Somit kann die Werbeaussage „TÜV / GS / CE geprüft“ als ungenehmigte Verwendung von Gütesiegeln abgemahnt und folglich als wettbewerbswidrige Irreführung eingestuft werden, wenn sie nicht von den genannten Zusatzinformationen ergänzt wird (vgl. Urteil OLG Dresden vom 11.02.2014).

  1. Die Norm DIN 32622 („Aquarien aus Glas – Sicherheitstechnische Anforderungen und Prüfung“) richtet sich mit sicherheitstechnischen Anforderungen und deren Prüfverfahren an die Hersteller von Glasaquarien im privaten Nutzungsbereich. Dieser hat sich in der Produktion daran als Mindestanforderung zu orientieren. Das wird vom Konsument selbstverständlich erwartet.

MYTHOS: One size fits all.

Oder: „Viel hilft viel.“
Und mehr hilft noch mehr. Dem würde wohl jeder Marketer gerne zustimmen.

So kommt es, dass die Beleuchtung auf Starklichtpflanzen abgestimmt ist, die Filterpumpe selbst für Strömung in einem Riffaquarium genügen würde und der Heizstab für einen Gartenteich konzipiert zu sein scheint.

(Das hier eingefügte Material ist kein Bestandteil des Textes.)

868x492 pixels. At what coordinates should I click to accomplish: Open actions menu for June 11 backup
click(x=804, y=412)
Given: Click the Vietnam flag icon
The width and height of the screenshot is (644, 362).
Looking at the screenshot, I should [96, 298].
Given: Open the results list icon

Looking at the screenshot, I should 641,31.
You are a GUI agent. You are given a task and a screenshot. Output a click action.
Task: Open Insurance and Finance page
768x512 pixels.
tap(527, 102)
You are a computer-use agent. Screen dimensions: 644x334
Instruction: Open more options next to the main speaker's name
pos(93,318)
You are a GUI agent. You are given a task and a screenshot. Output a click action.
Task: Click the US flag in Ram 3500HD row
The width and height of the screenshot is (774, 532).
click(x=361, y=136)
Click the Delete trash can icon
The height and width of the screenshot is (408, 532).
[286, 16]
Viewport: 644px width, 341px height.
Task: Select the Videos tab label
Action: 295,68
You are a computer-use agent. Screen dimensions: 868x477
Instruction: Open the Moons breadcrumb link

Von allem das Maximum ist für niemanden das Optimum! Mehr ist nicht immer auch besser.

Für die Wachstumsfaktoren Temperatur und Nährstoffe bestehen Optima, die weder über- noch unterschritten werden sollen. Für andere Faktoren wie Licht, O2 oder CO2 bestehen Sättigungskonzentrationen, über welchen kein zusätzlicher Nutzen mehr besteht. Für wieder andere Stoffe gilt sogar „Die Dosis macht das Gift“.

Nur wer die Kennzahlen und Produktbeschreibungen entschlüsseln kann, kann hinter die Mythen & Marken blicken und eine vernünftige Kaufentscheidung treffen.